Need help on Split() - Getting an error

Input file:

1 matthew@test.com EN US
2 matthew@test2.com EN GB
3 matthew@test3.com FR FR

Fields are delimited by “\t” (Tab).

scala>val User = sc.textFile(“file:///home/cloudera/ScalaTest/UserInfo.txt”)
User: org.apache.spark.rdd.RDD[String] = file:///home/cloudera/ScalaTest/UserInfo.txt MapPartitionsRDD[11] at textFile at :27

scala> val SUser = User.map(rec => rec.split("\t")(rec(0)))
SUser: org.apache.spark.rdd.RDD[String] = MapPartitionsRDD[12] at map at :29

Question 1:

scala>SUser.foreach(print)
Above statement will throw “Array out of bound” exception. what am i doing wrong?

Question 2:

scala> val SUser = User.map(rec => rec.split("\t")(rec(0), rec(2)))
Above statement is giving error. How can i select multiple fields in map transformation phase?

Thanks in advance. Appreciate your help.

Q1:
scala> val User = sc.textFile(“file:///home/cloudera/test.txt”)
User: org.apache.spark.rdd.RDD[String] = file:///home/cloudera/test.txt MapPartitionsRDD[5] at textFile at :27

scala> val SUser = User.map(rec => rec.split("\t")(0))
SUser: org.apache.spark.rdd.RDD[String] = MapPartitionsRDD[6] at map at :29

scala> SUser.collect().foreach(println)
1
2
3

Q2:
scala> val SUser = User.map(rec => (rec.split("\t")(0),rec.split("\t")(1)))
SUser: org.apache.spark.rdd.RDD[(String, String)] = MapPartitionsRDD[8] at map at :29

scala> SUser.collect().foreach(println)
(1,matthew@test.com)
(2,matthew@test2.com)
(3,matthew@test3.com)

1 Like

Hi
when you want to split the file data into columns always use “case class”. Here you go:

case class test(col_1: Int, col_2:String, col_3: Double, col_4: Int){

override def toString(col_1,col_2,col_3,col_4) = s"$col_1,$col_2,$col_3,$col_4"
}

val user = sc.textFile(“file:///home/cloudera/test.txt”)

val data = user.map(n=>val z = n.split("\t"); new test(z(0),z(1),z(2),z(3))

println(data.col_1 + data.col_2 + data.col_3 + data.col_4)
(Here “data” RDD identifies the columns using “unapply” method in case class, it is also called extraction)
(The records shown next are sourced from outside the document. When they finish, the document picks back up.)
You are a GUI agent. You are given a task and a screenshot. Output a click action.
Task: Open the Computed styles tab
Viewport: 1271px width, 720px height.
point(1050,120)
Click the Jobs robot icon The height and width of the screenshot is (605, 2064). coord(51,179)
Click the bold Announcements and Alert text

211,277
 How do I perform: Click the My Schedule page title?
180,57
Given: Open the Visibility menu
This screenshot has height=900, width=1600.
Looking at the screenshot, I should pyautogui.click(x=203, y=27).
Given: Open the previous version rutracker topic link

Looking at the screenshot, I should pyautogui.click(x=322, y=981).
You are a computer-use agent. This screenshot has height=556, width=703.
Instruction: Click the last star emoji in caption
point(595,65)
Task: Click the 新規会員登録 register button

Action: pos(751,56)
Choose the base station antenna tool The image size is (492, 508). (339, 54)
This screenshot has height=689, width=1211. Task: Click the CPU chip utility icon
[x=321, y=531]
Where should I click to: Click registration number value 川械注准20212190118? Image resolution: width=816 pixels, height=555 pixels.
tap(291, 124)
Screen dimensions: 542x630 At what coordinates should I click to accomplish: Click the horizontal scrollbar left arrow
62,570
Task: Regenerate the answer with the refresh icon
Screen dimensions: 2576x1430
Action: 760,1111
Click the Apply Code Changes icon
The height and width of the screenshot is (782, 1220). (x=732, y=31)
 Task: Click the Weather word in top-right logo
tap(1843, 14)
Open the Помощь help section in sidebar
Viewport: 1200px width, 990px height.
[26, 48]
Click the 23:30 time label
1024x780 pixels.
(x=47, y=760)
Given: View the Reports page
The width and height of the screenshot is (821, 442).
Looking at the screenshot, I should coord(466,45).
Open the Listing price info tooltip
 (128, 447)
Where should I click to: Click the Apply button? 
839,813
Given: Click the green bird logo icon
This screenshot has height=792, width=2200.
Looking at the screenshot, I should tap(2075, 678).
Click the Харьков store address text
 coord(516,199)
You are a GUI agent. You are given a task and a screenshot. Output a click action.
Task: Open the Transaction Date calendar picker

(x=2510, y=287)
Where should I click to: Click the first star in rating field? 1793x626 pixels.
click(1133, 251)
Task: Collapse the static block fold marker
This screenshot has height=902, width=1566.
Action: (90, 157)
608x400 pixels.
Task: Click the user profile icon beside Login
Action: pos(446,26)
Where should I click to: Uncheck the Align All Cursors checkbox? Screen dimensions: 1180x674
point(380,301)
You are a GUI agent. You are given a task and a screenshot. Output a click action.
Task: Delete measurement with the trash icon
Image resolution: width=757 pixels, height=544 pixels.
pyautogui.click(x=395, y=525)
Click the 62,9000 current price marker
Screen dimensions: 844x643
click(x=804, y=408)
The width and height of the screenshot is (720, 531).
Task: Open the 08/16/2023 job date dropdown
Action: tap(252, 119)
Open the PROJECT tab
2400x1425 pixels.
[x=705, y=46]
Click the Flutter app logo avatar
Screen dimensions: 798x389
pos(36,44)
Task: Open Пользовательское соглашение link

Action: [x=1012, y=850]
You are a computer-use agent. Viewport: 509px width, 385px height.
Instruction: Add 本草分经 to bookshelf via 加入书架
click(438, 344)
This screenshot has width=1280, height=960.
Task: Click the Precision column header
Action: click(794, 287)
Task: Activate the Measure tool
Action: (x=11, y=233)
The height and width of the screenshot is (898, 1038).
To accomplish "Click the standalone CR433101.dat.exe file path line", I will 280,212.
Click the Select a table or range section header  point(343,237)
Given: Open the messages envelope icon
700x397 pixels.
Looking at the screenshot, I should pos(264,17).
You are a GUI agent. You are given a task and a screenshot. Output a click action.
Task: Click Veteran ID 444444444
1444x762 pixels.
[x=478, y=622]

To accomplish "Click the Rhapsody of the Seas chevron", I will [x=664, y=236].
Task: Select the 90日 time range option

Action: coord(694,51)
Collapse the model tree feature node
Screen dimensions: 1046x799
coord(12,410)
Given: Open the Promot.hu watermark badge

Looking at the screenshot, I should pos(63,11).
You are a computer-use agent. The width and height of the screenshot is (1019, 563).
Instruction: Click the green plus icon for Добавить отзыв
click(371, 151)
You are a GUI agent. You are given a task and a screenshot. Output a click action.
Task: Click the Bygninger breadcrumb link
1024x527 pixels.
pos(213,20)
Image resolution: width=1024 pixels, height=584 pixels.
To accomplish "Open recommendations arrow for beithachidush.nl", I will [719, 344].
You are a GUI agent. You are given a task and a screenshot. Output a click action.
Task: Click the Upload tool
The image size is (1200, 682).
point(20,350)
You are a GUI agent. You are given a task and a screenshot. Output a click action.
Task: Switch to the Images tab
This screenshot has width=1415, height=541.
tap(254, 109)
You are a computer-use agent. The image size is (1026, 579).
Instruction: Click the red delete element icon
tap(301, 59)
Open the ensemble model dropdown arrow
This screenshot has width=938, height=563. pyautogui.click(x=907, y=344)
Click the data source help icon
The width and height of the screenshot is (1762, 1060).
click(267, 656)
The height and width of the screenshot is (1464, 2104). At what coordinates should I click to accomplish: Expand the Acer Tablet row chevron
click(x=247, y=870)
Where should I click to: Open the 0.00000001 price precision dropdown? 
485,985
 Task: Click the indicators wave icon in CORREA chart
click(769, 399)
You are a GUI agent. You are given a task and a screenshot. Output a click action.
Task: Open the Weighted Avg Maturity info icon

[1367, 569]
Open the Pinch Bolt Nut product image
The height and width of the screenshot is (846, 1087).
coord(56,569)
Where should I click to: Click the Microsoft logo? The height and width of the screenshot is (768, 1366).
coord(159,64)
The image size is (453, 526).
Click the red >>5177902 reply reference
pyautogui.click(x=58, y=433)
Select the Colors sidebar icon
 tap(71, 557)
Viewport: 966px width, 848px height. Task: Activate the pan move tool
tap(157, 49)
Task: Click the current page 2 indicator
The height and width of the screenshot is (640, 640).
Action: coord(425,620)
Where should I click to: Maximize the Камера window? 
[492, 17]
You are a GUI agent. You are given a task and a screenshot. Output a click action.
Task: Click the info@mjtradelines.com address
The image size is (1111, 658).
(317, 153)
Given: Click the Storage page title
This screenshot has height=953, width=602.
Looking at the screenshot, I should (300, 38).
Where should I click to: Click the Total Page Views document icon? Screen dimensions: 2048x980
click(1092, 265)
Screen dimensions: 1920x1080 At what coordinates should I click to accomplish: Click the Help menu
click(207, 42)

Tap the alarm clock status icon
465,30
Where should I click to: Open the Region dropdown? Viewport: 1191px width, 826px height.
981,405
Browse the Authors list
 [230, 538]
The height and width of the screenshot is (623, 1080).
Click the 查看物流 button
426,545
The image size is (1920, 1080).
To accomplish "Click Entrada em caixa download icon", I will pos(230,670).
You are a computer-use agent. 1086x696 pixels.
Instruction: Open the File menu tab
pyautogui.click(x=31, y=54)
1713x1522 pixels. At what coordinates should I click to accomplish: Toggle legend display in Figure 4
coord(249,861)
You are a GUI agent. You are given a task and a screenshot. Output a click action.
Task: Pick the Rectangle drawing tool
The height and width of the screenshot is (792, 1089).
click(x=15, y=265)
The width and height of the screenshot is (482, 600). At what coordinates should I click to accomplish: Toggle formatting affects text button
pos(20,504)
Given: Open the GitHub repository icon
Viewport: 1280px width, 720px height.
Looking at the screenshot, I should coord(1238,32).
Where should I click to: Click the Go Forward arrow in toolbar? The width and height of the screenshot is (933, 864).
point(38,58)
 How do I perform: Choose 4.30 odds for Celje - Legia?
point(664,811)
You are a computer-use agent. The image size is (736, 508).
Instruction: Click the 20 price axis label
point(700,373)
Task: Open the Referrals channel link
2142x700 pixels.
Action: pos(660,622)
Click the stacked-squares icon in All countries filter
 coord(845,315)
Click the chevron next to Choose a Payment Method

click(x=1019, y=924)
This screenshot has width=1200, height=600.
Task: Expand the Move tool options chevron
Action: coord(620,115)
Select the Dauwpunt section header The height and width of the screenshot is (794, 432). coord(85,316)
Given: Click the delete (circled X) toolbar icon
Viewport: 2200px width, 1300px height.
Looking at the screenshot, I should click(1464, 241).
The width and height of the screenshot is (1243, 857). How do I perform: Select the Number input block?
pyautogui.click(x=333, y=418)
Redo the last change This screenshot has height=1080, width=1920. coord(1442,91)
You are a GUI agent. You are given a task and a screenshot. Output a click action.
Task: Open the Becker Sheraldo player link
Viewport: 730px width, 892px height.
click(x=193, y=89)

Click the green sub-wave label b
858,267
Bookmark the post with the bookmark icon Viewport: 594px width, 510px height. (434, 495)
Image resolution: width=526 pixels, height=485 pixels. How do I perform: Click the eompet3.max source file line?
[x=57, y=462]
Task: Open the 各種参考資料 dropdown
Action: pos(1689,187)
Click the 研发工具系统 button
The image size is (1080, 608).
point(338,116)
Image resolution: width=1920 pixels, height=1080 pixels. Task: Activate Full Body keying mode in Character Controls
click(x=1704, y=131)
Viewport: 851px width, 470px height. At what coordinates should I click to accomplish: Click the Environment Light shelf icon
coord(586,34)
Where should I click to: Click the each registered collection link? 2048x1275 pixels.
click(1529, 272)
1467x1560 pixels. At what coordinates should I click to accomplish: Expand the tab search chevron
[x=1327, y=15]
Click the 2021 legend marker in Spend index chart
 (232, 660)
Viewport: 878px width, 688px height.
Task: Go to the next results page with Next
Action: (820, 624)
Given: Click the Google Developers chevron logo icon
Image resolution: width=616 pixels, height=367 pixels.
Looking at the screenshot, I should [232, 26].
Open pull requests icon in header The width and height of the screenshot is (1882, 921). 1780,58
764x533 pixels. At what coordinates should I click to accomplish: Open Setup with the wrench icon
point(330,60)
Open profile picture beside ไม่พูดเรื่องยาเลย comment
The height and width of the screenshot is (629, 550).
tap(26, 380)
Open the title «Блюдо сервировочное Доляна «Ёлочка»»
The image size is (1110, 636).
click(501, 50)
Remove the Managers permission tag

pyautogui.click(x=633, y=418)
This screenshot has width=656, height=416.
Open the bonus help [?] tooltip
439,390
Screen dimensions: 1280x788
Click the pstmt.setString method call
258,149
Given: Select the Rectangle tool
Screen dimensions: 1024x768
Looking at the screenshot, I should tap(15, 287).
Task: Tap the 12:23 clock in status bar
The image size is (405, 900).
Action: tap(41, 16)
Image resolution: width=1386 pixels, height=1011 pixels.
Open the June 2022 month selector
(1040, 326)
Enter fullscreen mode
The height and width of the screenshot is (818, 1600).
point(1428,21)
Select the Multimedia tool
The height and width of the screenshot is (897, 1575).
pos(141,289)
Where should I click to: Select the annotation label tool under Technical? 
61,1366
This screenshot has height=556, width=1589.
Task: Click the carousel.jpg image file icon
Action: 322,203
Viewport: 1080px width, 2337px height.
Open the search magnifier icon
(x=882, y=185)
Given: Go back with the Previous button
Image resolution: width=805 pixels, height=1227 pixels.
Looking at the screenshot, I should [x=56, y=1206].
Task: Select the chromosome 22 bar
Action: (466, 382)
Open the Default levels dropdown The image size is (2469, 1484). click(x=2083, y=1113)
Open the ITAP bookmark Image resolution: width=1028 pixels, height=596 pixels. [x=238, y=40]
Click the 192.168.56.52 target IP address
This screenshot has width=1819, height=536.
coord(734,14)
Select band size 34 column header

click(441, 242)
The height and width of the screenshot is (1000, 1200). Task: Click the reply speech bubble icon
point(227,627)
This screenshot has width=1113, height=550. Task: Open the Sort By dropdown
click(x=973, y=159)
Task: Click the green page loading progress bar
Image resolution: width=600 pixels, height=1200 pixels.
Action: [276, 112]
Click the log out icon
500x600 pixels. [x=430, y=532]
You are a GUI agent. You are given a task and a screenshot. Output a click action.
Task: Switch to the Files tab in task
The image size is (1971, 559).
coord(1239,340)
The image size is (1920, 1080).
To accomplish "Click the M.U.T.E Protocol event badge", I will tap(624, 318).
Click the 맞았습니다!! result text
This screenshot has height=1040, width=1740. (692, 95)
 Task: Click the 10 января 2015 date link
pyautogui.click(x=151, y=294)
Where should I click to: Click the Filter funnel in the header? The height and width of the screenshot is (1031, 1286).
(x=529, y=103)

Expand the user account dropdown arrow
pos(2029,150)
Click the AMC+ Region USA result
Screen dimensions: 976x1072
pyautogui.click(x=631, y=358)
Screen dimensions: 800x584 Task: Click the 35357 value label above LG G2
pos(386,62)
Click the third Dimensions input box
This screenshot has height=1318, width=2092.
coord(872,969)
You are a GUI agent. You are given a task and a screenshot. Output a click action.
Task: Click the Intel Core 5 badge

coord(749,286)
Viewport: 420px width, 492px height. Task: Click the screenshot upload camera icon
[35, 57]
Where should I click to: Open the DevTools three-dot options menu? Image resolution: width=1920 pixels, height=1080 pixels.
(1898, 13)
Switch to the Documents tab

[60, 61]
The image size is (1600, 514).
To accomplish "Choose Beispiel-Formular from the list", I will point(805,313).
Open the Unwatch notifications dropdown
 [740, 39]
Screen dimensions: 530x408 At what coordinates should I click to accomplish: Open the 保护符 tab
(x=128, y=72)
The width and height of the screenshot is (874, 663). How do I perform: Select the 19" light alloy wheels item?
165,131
The above code may be bit complicated for beginners but it is the best practice as you can name the columns. In future if you have any enhancement on columns, its very easy to enhance this code.

1 Like

Spark,

Thank you for your quick response. I am a beginner and it is definitely difficult for me to understand. I did copy your response. hopefully, one day i will understand.

Sri,

Thank you for your quick response. I did test your code and it is working as expected.